What was your maximum speed? I'm thinking it must have been on the eastbound part with the wind.


----------



## clonechemist (Sep 8, 2006)

JasonB176 said:


> 39x25 is a high gear for the sustained 7-9% grades of this route. That's a good time you did particularly with wind but I wouldn't recommend doing grades like this on a regular basis without a lower gear than that. Even 39x27 would make a significant difference.


Thanks! I definitely would've appreciated lower gears, and I'm guessing my knee pain (not something I typically experience) was due to being overgeared. But I'm a cheap, broke grad student doing this on something of a whim, and I didn't want to buy a new cassette just for this. Where I live/ride/train the longest hills are very steep (up to 20%) but only take ~5 minutes max so you can just quickly hammer up them in a high gear.

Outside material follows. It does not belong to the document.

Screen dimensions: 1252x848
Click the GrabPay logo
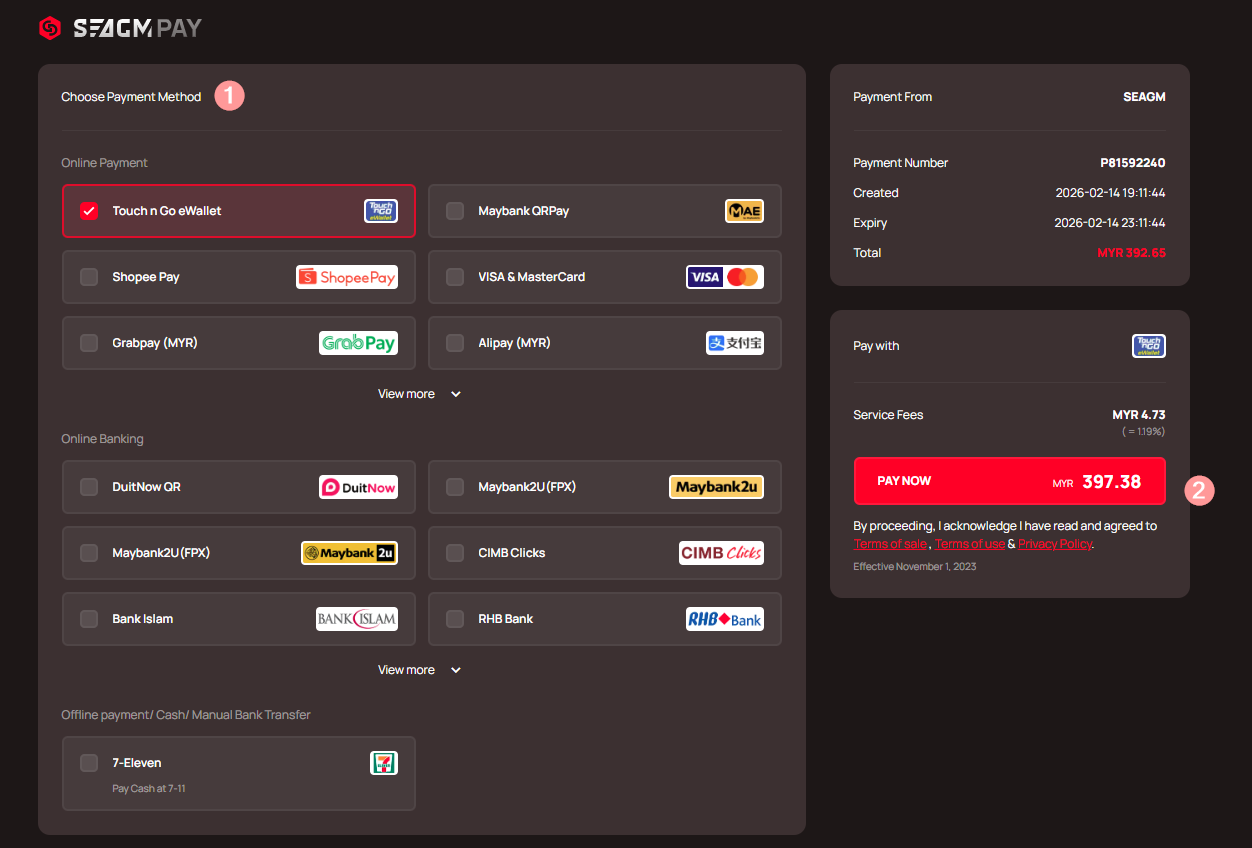coord(358,343)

Oh, and my highest speed was 45.3 mph, from the eastbound leg (not very impressive, I know).


----------



## rufus (Feb 3, 2004)

JasonB176 said:


> 39x25 is a high gear for the sustained 7-9% grades of this route. That's a good time you did particularly with wind but I wouldn't recommend doing grades like this on a regular basis without a lower gear than that. Even 39x27 would make a significant difference.


I have a 39x29 on my main bike, and when I'm in decent shape(for me, which would be pathetically out of shape for most people here, probably), I usually do the climb in my 23 and 26. Probably more the 26. A few years ago, when I did the Conway to Lincoln ride and back, I was in the 29 pretty much all the way back, and it was a long, slow slog to get to the top. I had a good "1000 yard stare" going. 

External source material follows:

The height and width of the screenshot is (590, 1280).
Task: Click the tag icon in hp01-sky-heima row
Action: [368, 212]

Last weekend, when I did the time trial, I was using a 30x29, and needed every bit of it. Could have really used a 32. The last mile or so, I was going at about 4mph. But I finished it, which was good. When I got back home, checked, and that was only my 14th ride for the entire year. 

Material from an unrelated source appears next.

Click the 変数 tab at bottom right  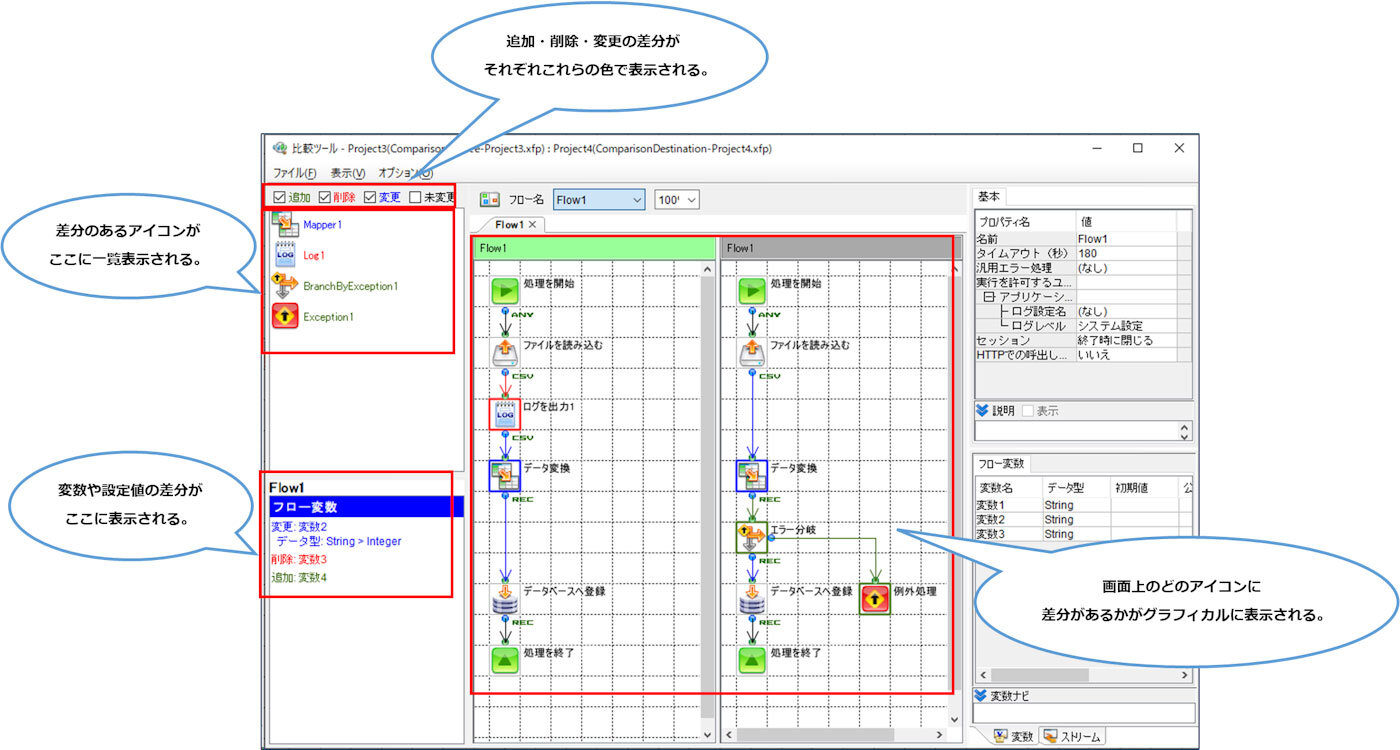pyautogui.click(x=1012, y=737)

It's steeper from Lincoln to the top, but shorter.


----------



## evs (Feb 18, 2004)

*I'm finally going to ride it....*

I'll be up in the area June 19-24. I'm going to atempt a century. Here's my proposed route. Kancamangus Century Loop in Lincoln, NH | Bike Map | MapMyRIDE With a couple of miles not marked right before I get on the Kanc to stop at a Cumbys. That should round it out to an even 100. But I might opt for starting farther down the Kanc and doing the big climb first. Not sure yet. If anyone wants to join me feel free. Does anyone know if there are any stores along Rt302 to get water and or food. TIA.

evs


----------



## riverc0il (May 10, 2009)

There are stores in Twin Mountain where Route 3 and 302 connect as well as in Bartlett before West Side Road. There is also a store near Bretton Woods before Crawford Notch. Since you go West Side Road to Passaconaway (good choice) you don't get any stores after Bartlett if you go clockwise.


----------



## evs (Feb 18, 2004)

*Just what i wanted to hear *

Thanks riverCoil. I will need some more fluid right before I turn off of rt302 around Bartlett. Is that store still there at the bottom of Bear Notch Road? If not whats the name of the store before I turn off. Also, I was going to refill in Twin Mts. I know that store. That will be a quick stop. TIA


----------



## rufus (Feb 3, 2004)

The store at the corner in Bartlett burned down a few years ago. There is a newer place just about a quarter mile up the road from that corner of the junction with Bear Notch Road, as well as an ice cream shop and the White Mountain Cider Company, which may have drinks and snacks to go, not sure. 

If worst comes to worst, instead of turning onto the Old West Side Road near Cathedral Ledge, you could keep going straight on West Side Road/River Road into N. Conway village, and there's a gas station/convienience store right there at the left top of the small hill into town, just after you pass under the railroad trestle. There's also Sid's Variety if you take a right and ride into town just a bit, on your left across from the Eastern Slope Inn. . 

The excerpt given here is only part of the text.